__Collected data entries__
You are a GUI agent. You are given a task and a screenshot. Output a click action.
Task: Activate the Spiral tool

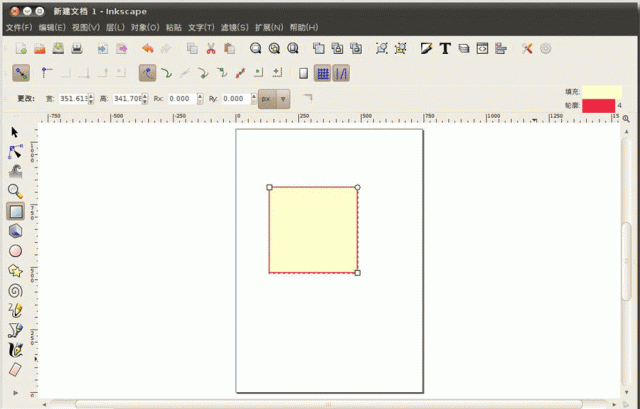point(15,290)
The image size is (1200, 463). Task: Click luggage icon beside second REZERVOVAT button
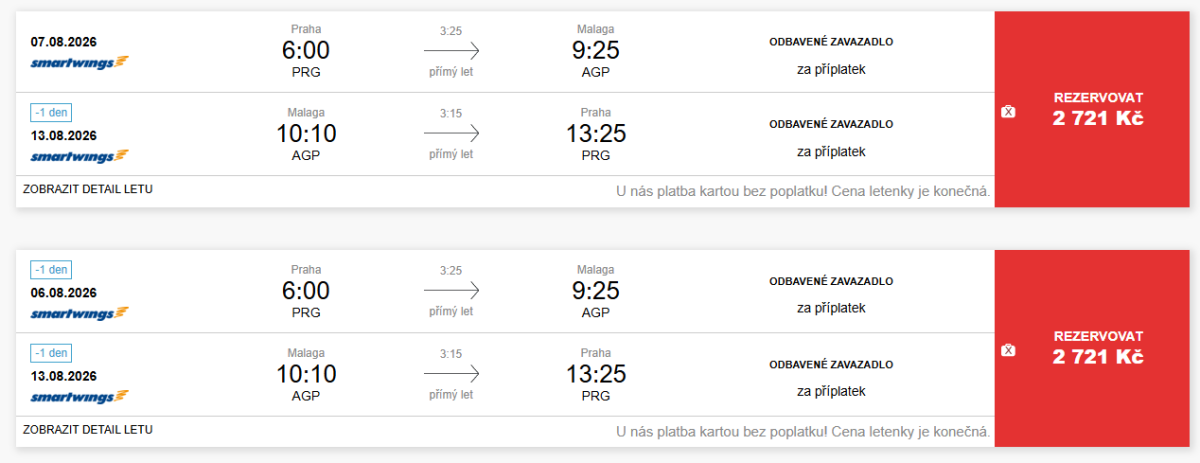[x=1008, y=350]
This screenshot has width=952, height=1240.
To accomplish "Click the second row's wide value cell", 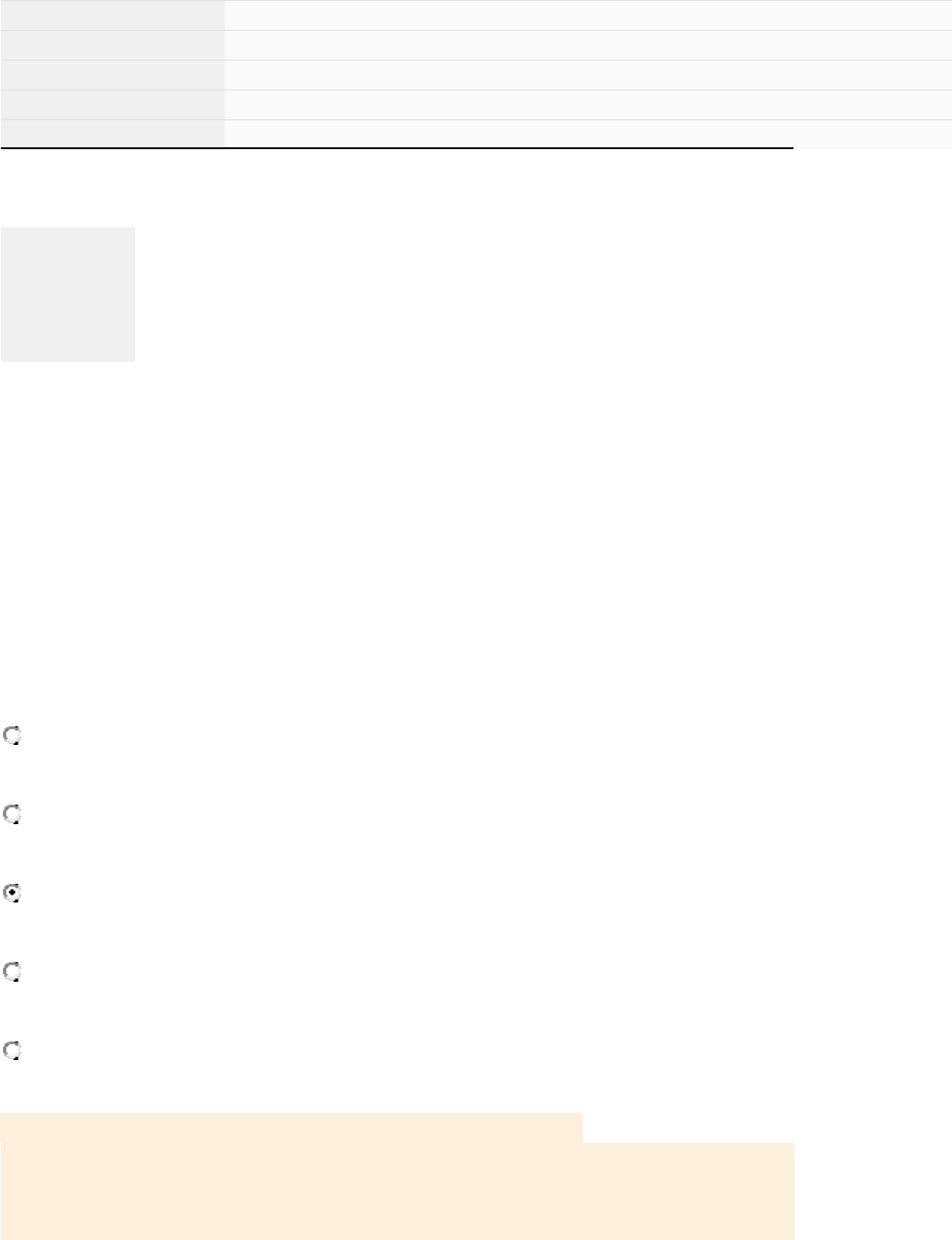I will point(587,45).
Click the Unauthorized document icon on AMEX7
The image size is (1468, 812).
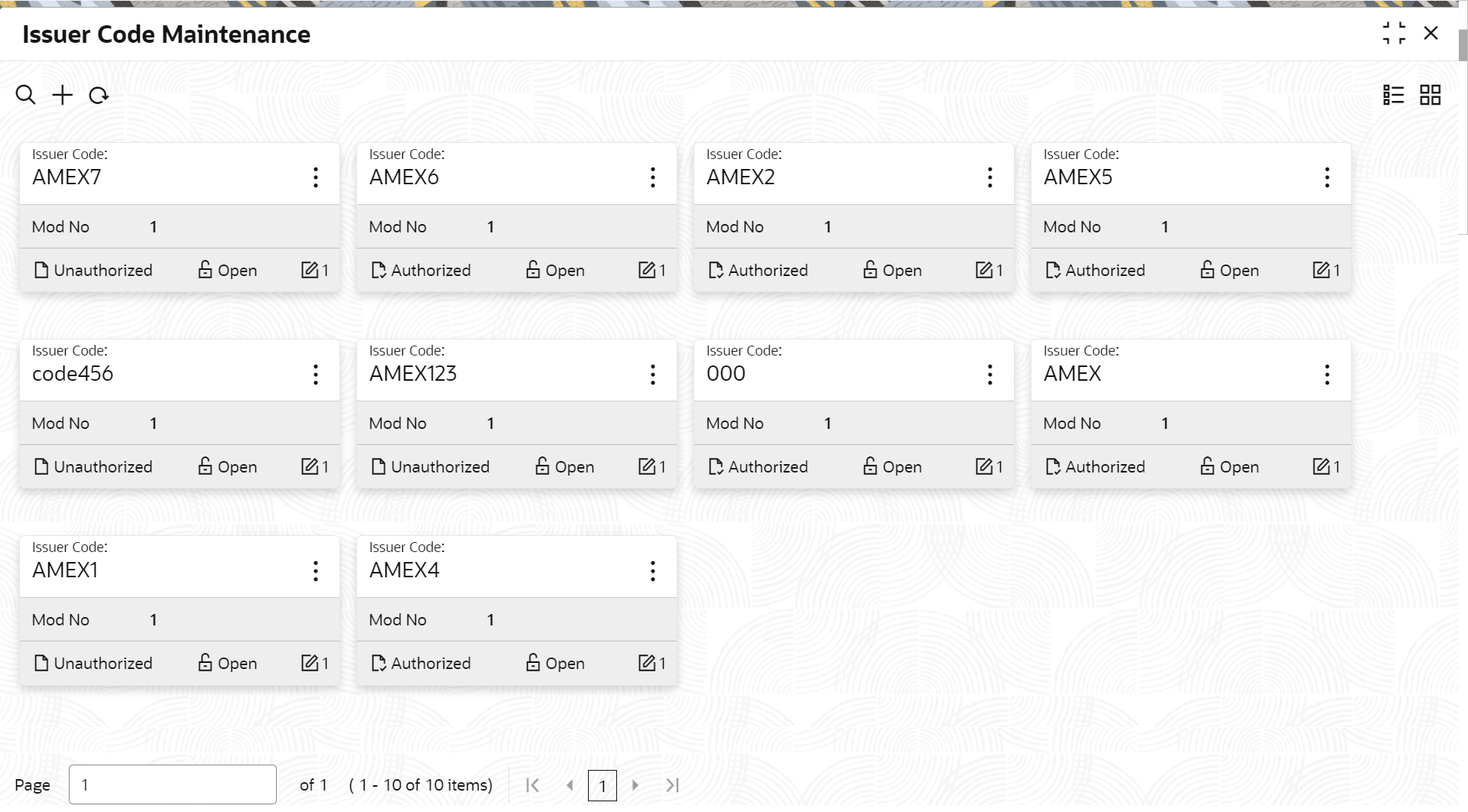click(x=41, y=270)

__To do__
Extract only the lines from the one that contains "Click the Unauthorized document icon on AMEX7" through the end of the records, inclusive, and omit every picture.

__Written response__
Click the Unauthorized document icon on AMEX7
The image size is (1468, 812).
click(x=41, y=270)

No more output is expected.